HDL protein composition and corresponding function may impact cardiovascular disease risk. Identifying genetic variation that influences the HDL proteome may reveal modifiable HDL functions that impact this risk. We studied genetic determinants of the HDL proteome in a cohort of rhesus macaques enriched for extreme HDL cholesterol levels (HDL-c). We selected macaques from 2 distinct paternal half-sibships, each comprising 8 half-sib pairs matched for age-class and sex, but with large differences in HDL-c (N=22 genomes). HDL was isolated by ultracentrifugation and the protein cargo analyzed by mass spectrometry. Identified peptide sequences were compared to a Swiss-Prot canonical human protein database using BLAST to determine ortholog matches. Among the proteins identified, 64 are among the 229 reported in similar human studies, and 45 of these 64 are among the 95 highest-confidence HDL proteins tracked by the HDL Proteome Watch. We performed deep exome sequencing, and assessed predicted function for all genetic variants in macaques, among 23 genes associated with HDL disorders or variation in HDL-c in humans. We focused on the higher-impact variants most likely to have conserved effects between macaques and humans by proximity (i.e., <10 bp) to known human mutations.
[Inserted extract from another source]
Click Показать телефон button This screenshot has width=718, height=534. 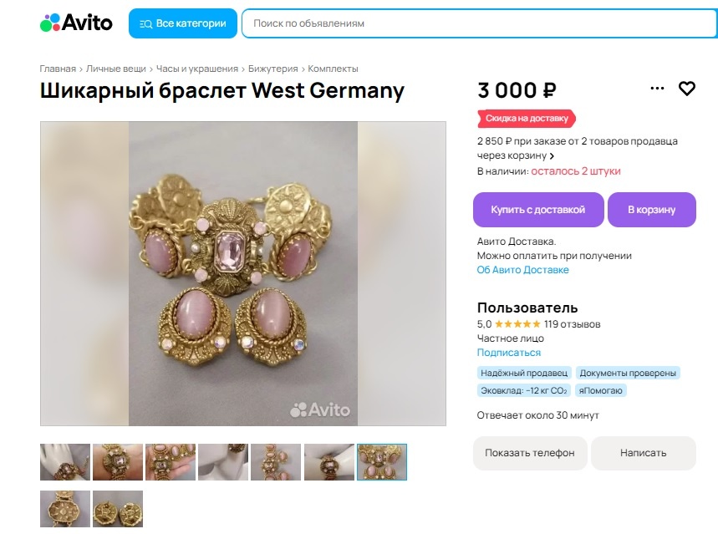coord(531,453)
This produced a set of 3 missense variants in ABCA1 associated with Tangier disease and HDL deficiency, and 4 missense variants in CETP associated with CETP deficiency, reduced CETP activity, and hyper- and hypoalphalipoproteinemias. Using a measured genotype approach, we tested for association of all 7 variants with adjusted spectral counts, while accounting for age and sex, and applied a false discovery rate (FDR) of 20% to all nominally significant results. After controlling for FDR, 3 missense variants in ABCA1 were significantly associated with spectral counts for VCAM1 , ITGA2 , and ITGB1 (nominal P-values 0.0005-0.0026), and 4 missense variants in CETP were significantly associated with spectral counts for APOA2 , APOC3 , C4BPA , and PLTP (nominal P-values 0.0002-0.0038). While our results require replication, these proteins suggest that changes in HDL-c in macaques are associated with changes in HDL that modulate vascular inflammation, immune response, and particle remodeling.